> [TASK PROMPT]:
Your answer should be the lines below from the one with "About Scheduled Monuments (1240, 423)" to the one with "England (834, 423)", both included, given again exactly and with nothing added.

> [EXCERPTED DATA]:
┄┄┄┄┄┄
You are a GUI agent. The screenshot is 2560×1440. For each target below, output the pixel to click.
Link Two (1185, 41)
┄┄┄┄┄┄
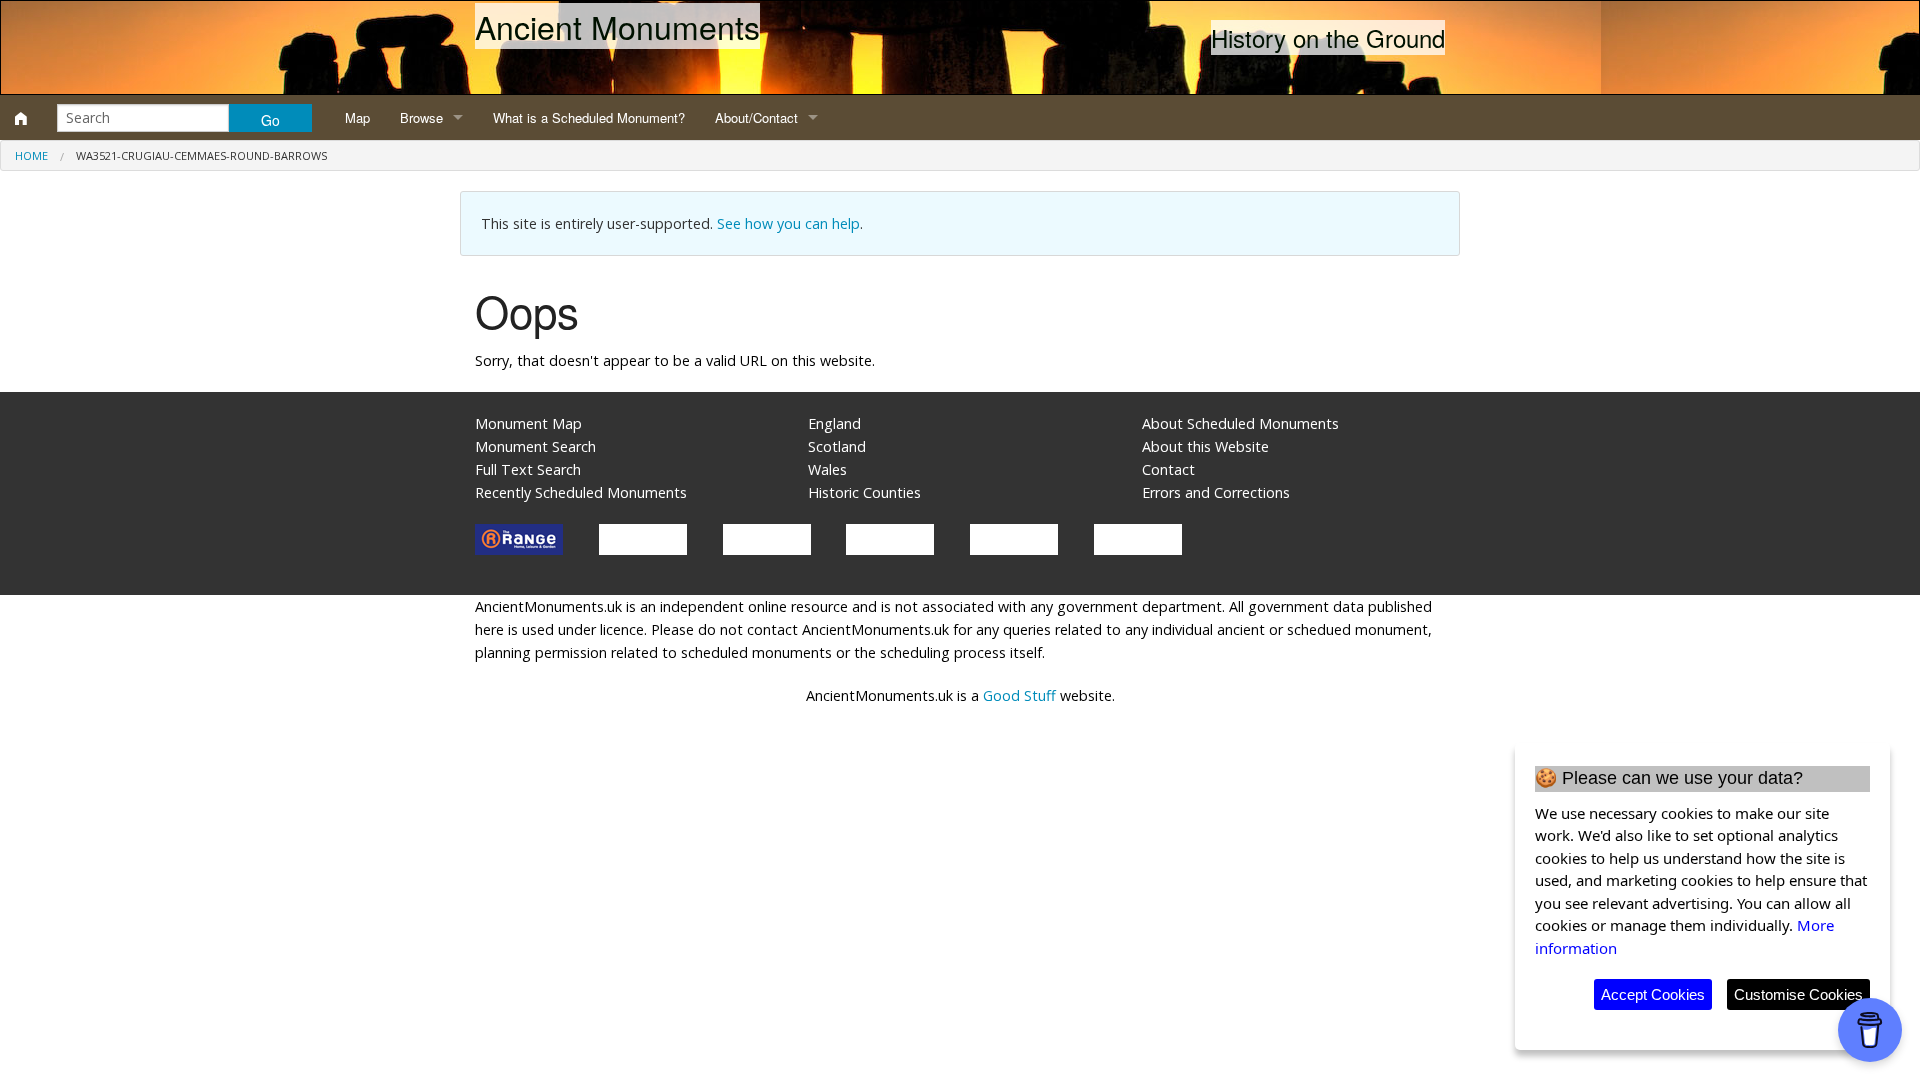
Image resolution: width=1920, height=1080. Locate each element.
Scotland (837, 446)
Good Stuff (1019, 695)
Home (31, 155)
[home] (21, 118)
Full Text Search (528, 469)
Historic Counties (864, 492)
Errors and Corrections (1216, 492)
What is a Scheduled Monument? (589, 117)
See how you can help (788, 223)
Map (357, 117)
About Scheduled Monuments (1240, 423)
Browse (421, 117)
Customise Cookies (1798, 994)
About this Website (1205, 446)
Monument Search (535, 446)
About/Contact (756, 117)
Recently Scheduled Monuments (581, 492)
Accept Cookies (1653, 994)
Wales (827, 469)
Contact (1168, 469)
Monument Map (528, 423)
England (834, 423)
┄┄┄┄┄┄
> [RESPONSE AREA]:
About Scheduled Monuments (1240, 423)
Browse (421, 117)
Customise Cookies (1798, 994)
About this Website (1205, 446)
Monument Search (535, 446)
About/Contact (756, 117)
Recently Scheduled Monuments (581, 492)
Accept Cookies (1653, 994)
Wales (827, 469)
Contact (1168, 469)
Monument Map (528, 423)
England (834, 423)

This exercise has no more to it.